- _Directions_
Please copy, exactly and with no pictures, only the lines from the one containing "Switch period to daily (日) in sidebar" through the last line of the records.

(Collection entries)
--

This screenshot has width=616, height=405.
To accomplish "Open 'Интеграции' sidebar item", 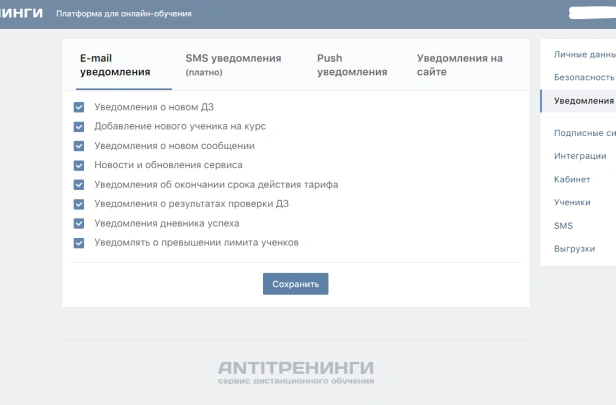I will pyautogui.click(x=580, y=155).

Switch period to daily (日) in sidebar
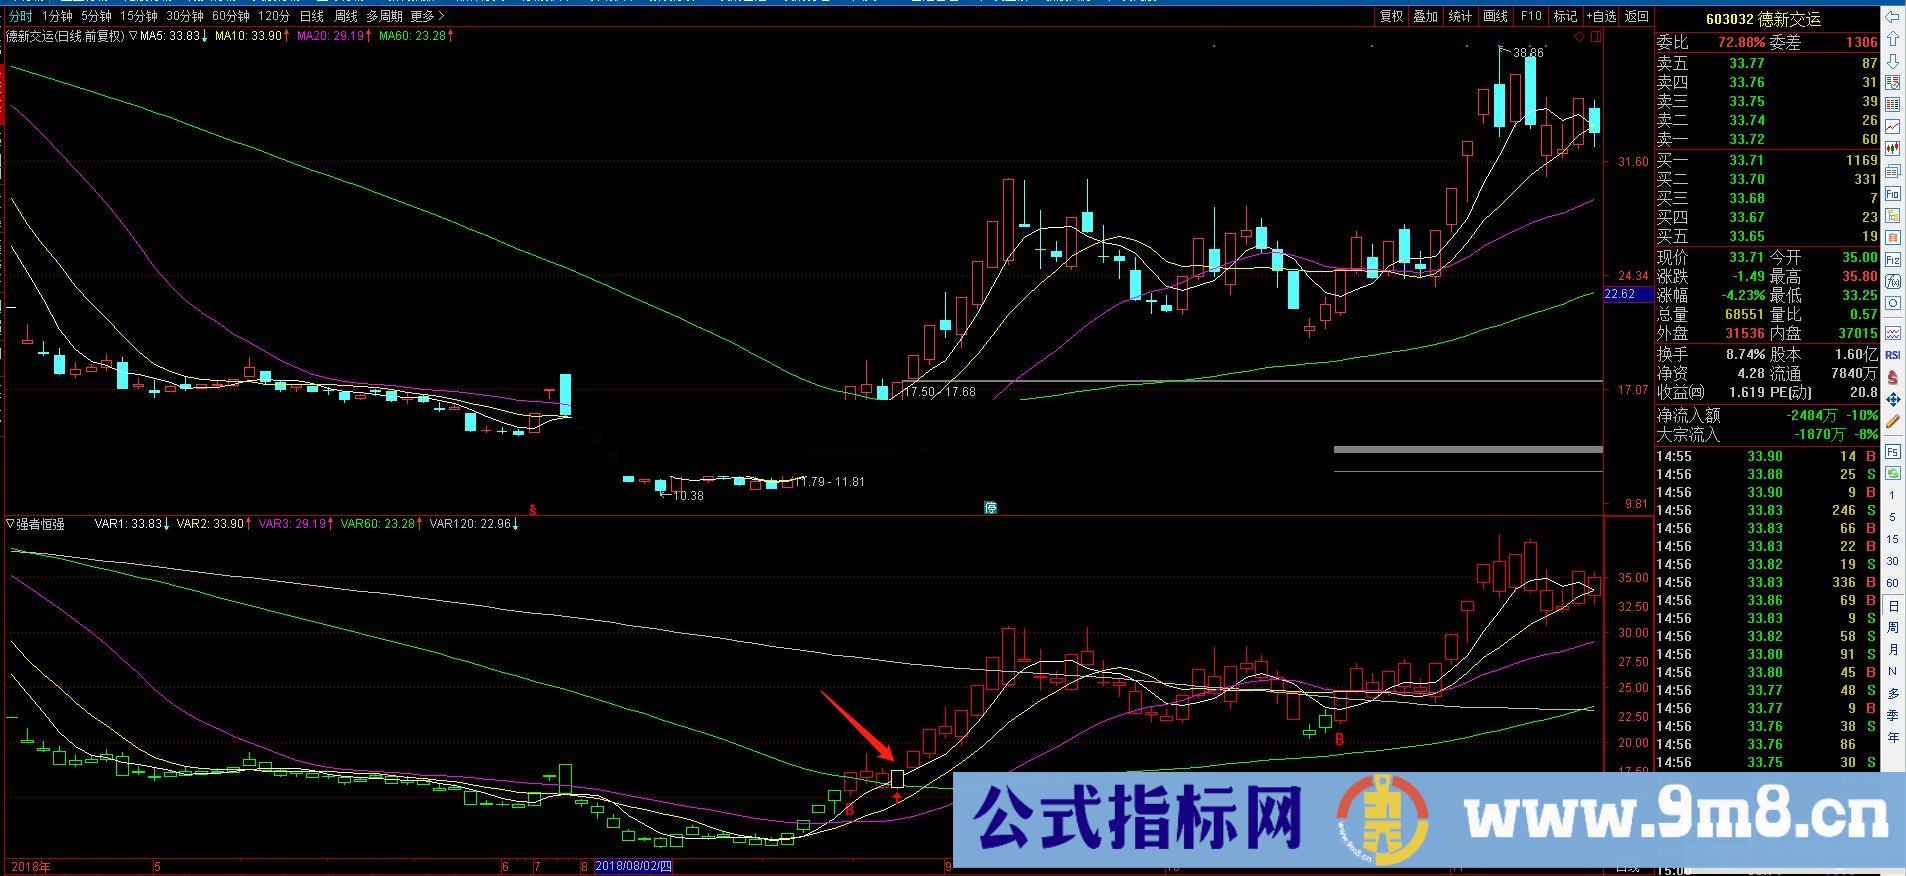click(x=1893, y=606)
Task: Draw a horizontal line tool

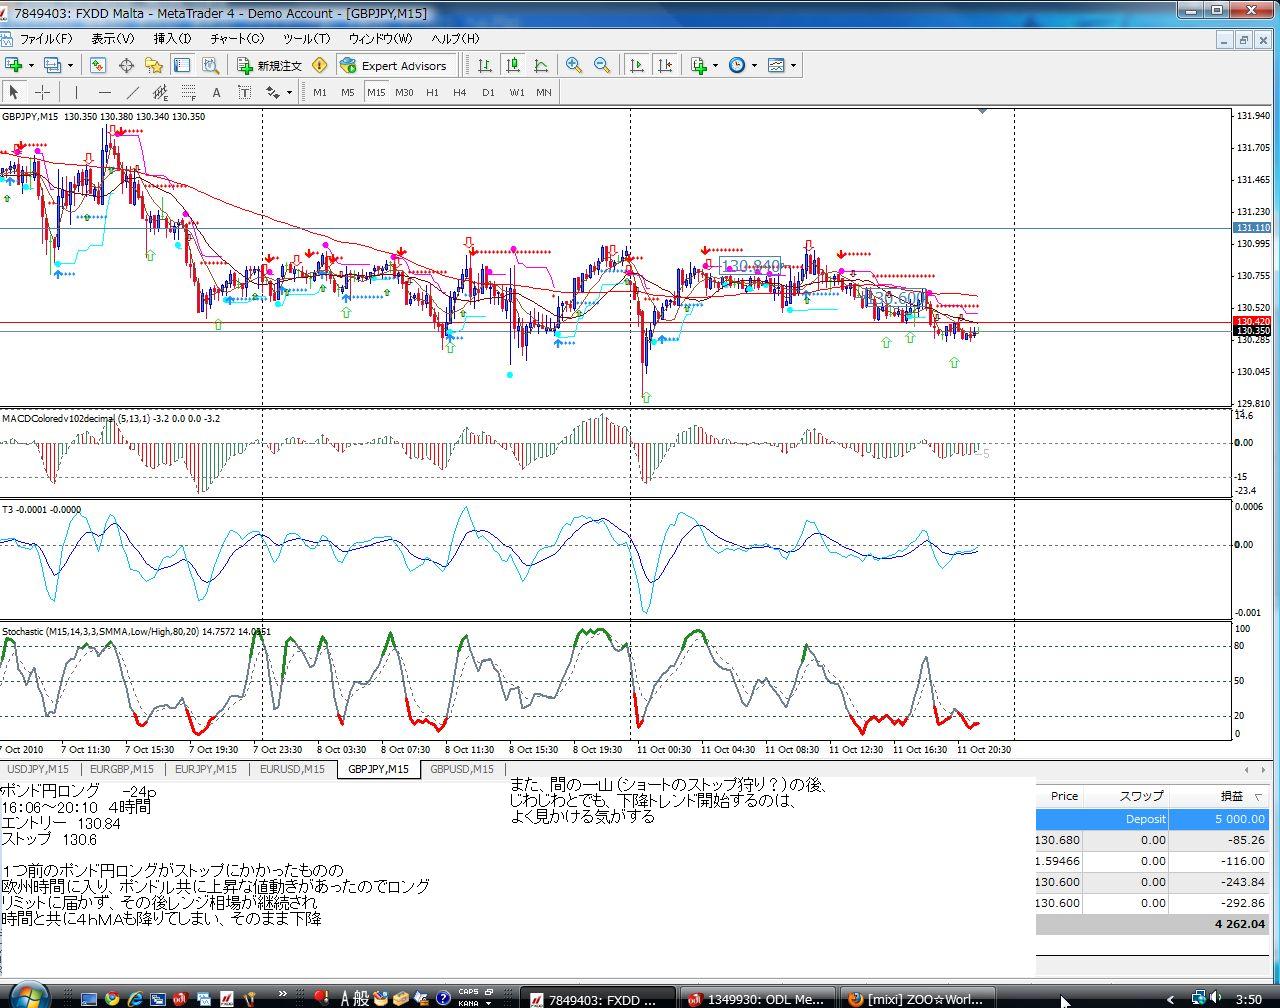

--

- _Response to the exercise_
Switch period to daily (日) in sidebar
click(x=1893, y=606)
Task: Draw a horizontal line tool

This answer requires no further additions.